Exercise brief: Rewrite the rows from the one containing "In order to click on table-row: 18监督检查田琦刘志勇, 田琦2015-03-16" down to the one containing "The image size is (2558, 1306).", replacing "In order to click on" with "To click on" and leaving everything else unchanged. Return only those rows.

Exercise data:
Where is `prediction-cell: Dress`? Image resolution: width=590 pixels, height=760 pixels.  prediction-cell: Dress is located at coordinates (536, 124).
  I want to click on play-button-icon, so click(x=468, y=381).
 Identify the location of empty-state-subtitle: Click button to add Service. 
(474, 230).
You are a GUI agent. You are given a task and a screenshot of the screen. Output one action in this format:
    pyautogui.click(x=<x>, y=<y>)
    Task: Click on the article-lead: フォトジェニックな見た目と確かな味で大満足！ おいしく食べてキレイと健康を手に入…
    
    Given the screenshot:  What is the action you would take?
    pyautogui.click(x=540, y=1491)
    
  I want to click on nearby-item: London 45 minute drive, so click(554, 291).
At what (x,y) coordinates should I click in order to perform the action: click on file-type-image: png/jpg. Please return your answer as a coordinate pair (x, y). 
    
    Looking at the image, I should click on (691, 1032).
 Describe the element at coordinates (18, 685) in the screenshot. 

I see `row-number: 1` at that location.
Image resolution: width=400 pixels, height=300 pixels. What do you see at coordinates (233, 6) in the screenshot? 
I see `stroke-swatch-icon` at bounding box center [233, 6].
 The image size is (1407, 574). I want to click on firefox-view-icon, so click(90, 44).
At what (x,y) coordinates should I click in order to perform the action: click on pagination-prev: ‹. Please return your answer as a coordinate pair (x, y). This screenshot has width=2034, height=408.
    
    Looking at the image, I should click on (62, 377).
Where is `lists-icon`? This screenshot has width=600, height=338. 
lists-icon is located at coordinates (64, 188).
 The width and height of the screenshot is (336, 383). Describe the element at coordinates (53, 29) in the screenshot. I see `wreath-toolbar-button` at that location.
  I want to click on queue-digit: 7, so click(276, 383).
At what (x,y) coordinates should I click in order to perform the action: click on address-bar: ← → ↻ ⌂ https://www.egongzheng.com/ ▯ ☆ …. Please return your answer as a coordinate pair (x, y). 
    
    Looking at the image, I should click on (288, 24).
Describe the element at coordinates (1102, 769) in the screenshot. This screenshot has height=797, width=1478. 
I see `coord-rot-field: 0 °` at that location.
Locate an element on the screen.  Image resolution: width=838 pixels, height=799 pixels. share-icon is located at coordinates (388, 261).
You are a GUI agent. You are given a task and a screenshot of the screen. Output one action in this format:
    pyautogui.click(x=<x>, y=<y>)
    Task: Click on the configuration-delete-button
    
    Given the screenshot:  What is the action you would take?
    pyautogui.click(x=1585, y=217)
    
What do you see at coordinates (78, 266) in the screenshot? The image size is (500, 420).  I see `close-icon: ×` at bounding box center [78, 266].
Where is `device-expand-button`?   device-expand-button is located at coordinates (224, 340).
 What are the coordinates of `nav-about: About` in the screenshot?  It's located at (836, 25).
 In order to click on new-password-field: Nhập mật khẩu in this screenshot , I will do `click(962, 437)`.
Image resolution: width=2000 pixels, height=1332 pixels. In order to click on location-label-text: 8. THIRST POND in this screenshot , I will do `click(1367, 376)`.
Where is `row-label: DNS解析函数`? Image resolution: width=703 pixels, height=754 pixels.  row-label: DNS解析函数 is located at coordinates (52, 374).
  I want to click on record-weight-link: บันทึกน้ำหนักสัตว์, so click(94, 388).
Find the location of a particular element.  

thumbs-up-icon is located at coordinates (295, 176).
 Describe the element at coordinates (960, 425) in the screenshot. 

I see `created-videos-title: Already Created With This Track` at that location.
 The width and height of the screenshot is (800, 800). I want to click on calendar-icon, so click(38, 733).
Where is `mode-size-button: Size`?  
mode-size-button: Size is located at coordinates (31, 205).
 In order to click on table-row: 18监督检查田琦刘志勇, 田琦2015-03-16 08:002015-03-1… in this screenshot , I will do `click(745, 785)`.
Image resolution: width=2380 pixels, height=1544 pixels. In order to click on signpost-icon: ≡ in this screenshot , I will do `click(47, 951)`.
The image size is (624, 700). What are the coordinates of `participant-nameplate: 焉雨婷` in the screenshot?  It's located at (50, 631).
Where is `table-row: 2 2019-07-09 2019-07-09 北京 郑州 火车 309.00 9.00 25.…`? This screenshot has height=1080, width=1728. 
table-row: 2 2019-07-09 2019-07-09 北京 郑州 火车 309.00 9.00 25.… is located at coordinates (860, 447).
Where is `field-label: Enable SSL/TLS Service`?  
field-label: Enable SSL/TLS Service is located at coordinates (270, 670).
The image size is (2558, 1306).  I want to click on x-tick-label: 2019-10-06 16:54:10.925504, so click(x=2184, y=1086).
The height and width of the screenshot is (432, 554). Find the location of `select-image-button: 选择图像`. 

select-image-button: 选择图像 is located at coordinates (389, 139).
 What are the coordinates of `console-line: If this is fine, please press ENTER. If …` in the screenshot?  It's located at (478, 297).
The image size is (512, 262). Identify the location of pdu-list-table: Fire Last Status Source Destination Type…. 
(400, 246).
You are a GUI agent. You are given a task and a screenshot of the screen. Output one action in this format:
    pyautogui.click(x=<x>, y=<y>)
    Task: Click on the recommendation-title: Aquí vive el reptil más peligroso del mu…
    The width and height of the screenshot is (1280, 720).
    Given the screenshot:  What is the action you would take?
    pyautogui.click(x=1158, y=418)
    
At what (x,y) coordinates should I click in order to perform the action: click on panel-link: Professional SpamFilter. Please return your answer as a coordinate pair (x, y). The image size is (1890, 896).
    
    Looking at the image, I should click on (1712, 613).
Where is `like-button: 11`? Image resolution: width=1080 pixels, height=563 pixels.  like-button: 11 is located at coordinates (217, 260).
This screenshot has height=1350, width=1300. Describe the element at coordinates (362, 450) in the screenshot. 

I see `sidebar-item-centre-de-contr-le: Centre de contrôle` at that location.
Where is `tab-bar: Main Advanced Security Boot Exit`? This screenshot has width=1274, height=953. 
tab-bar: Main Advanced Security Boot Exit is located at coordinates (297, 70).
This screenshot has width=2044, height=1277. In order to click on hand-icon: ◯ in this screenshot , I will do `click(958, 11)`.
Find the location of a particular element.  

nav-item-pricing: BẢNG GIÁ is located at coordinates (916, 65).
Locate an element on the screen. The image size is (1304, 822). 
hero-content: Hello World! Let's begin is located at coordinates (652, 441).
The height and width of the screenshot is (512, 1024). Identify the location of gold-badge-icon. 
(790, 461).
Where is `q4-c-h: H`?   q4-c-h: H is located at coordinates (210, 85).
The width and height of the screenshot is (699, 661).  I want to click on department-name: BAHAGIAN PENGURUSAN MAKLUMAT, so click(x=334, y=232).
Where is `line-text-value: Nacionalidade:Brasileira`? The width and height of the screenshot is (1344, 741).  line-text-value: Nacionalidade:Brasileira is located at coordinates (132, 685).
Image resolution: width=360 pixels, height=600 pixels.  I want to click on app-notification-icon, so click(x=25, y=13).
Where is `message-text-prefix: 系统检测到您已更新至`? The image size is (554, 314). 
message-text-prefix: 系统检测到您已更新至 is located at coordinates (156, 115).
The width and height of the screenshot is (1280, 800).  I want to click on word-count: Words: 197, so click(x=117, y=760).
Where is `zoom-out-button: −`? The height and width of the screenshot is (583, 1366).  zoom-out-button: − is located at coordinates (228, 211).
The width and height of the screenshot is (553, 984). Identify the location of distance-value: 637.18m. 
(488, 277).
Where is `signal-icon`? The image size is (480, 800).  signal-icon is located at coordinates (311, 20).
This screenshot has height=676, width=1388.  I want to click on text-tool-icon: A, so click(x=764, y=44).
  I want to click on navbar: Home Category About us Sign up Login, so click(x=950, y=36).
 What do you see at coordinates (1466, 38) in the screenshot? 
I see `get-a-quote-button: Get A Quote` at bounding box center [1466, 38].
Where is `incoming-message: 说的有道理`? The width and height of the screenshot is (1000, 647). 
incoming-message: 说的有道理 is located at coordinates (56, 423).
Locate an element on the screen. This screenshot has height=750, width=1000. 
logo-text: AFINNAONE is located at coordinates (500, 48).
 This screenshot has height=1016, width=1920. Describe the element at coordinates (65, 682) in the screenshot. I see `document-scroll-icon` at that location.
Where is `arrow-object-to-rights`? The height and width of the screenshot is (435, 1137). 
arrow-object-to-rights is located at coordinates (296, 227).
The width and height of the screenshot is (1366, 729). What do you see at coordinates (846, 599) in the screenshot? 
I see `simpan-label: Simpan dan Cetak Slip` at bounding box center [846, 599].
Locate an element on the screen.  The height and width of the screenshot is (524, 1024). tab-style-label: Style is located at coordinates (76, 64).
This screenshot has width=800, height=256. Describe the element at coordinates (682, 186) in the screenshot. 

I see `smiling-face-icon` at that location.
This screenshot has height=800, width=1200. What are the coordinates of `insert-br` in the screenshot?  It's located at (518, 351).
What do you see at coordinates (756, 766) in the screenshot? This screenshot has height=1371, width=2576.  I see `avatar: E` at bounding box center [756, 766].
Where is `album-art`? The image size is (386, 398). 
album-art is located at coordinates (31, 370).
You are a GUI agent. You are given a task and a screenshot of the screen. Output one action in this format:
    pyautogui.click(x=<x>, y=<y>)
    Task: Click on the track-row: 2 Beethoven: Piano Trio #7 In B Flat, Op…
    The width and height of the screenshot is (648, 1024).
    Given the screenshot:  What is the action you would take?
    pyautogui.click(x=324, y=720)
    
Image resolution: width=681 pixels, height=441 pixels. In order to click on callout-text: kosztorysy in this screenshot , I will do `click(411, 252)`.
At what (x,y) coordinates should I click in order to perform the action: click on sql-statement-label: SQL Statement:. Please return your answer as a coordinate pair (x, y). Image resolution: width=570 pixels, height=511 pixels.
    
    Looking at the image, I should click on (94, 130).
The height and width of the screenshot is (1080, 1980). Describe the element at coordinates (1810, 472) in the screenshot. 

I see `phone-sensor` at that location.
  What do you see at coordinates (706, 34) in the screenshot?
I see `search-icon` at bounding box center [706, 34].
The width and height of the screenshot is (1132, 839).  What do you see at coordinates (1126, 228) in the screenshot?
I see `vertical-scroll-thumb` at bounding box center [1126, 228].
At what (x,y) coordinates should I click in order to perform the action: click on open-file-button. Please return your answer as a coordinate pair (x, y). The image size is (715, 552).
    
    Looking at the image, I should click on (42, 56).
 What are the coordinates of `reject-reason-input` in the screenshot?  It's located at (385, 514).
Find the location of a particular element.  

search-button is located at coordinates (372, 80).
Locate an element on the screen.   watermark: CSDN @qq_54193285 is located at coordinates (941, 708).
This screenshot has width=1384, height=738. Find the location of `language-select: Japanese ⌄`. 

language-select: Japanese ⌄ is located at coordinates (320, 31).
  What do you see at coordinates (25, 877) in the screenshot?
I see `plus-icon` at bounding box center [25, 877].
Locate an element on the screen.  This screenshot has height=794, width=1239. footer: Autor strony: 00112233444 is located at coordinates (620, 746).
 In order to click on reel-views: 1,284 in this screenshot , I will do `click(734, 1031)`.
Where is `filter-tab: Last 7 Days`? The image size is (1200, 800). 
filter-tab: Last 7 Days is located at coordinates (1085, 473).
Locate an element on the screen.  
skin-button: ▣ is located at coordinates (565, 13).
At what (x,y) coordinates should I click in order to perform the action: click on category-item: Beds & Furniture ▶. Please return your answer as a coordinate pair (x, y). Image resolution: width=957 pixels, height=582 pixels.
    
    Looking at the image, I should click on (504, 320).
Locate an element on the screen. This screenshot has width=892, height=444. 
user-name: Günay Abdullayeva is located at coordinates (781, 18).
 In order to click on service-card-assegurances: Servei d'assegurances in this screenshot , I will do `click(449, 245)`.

Exercise result:
 To click on table-row: 18监督检查田琦刘志勇, 田琦2015-03-16 08:002015-03-1… in this screenshot , I will do `click(745, 785)`.
Image resolution: width=2380 pixels, height=1544 pixels. To click on signpost-icon: ≡ in this screenshot , I will do `click(47, 951)`.
The image size is (624, 700). What are the coordinates of `participant-nameplate: 焉雨婷` in the screenshot?  It's located at (50, 631).
Where is `table-row: 2 2019-07-09 2019-07-09 北京 郑州 火车 309.00 9.00 25.…`? This screenshot has height=1080, width=1728. 
table-row: 2 2019-07-09 2019-07-09 北京 郑州 火车 309.00 9.00 25.… is located at coordinates (860, 447).
Where is `field-label: Enable SSL/TLS Service`?  
field-label: Enable SSL/TLS Service is located at coordinates (270, 670).
The image size is (2558, 1306).  I want to click on x-tick-label: 2019-10-06 16:54:10.925504, so click(x=2184, y=1086).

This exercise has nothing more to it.